▶ **Data extracts**:
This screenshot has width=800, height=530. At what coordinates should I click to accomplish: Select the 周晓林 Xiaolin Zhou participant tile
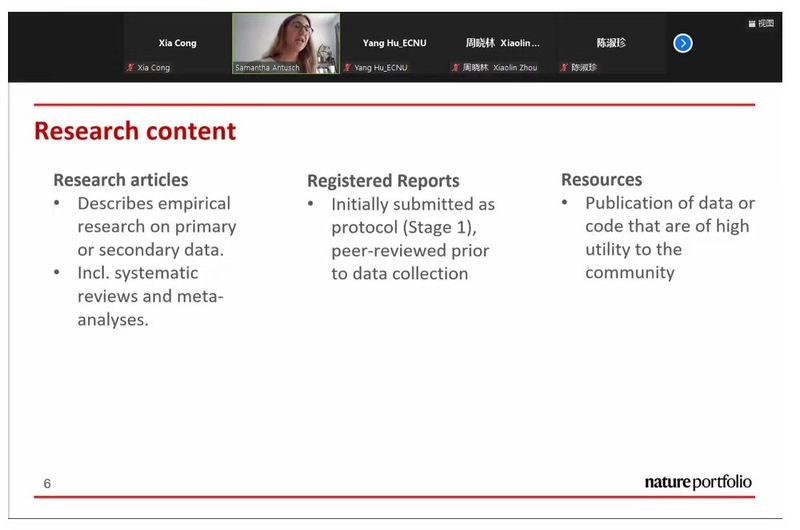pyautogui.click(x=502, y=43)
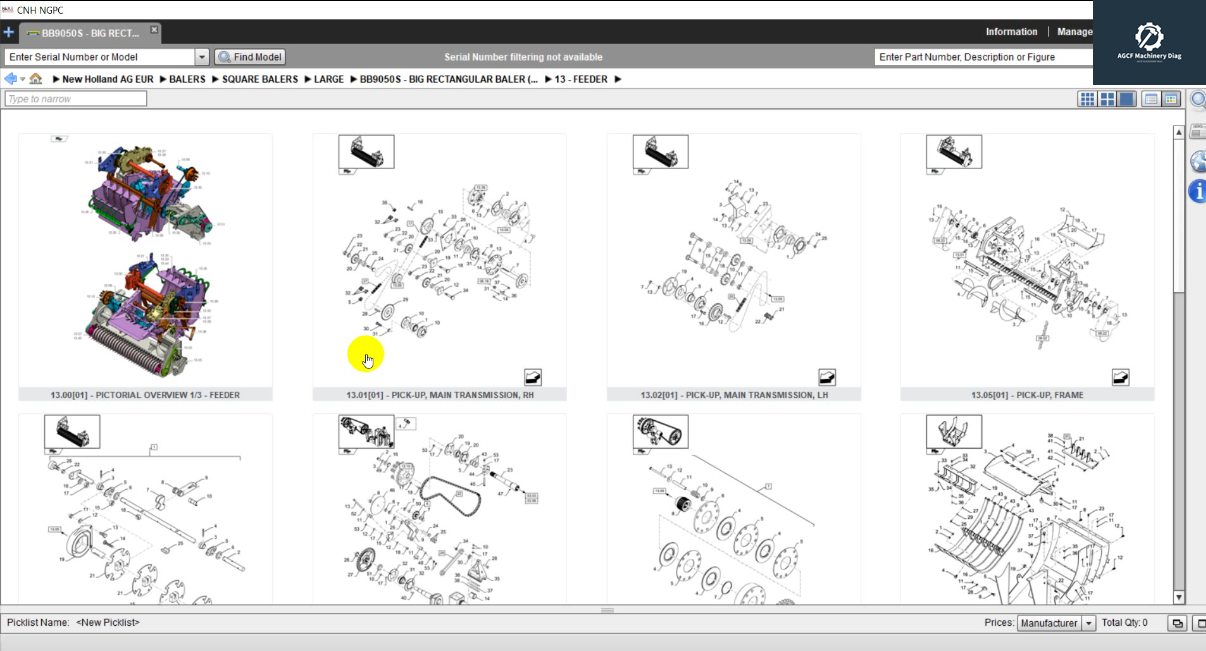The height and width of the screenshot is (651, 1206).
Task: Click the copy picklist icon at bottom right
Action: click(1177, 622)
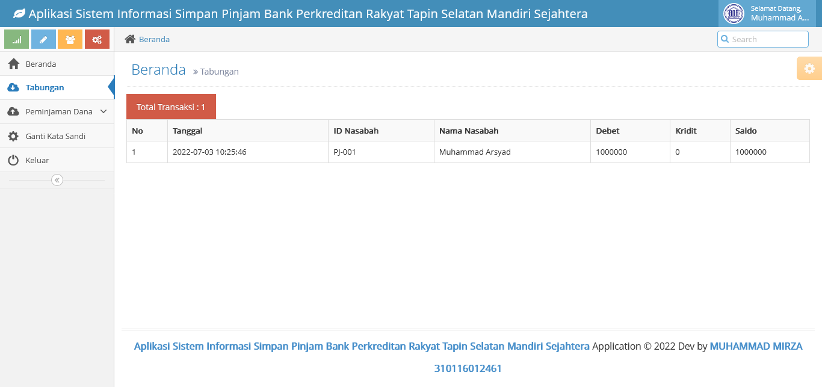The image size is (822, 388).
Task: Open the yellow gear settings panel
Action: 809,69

▶ **Task description**: Pictures are to be excluded; the records themselves are to be reproduced exactly.

▶ **Response area**:
This screenshot has width=800, height=530. At what coordinates should I click to accomplish: Select the 周晓林 Xiaolin Zhou participant tile
pyautogui.click(x=502, y=43)
The height and width of the screenshot is (651, 1206).
Task: Click the copy picklist icon at bottom right
Action: click(1177, 622)
The image size is (822, 388).
Task: Open the yellow gear settings panel
Action: 809,69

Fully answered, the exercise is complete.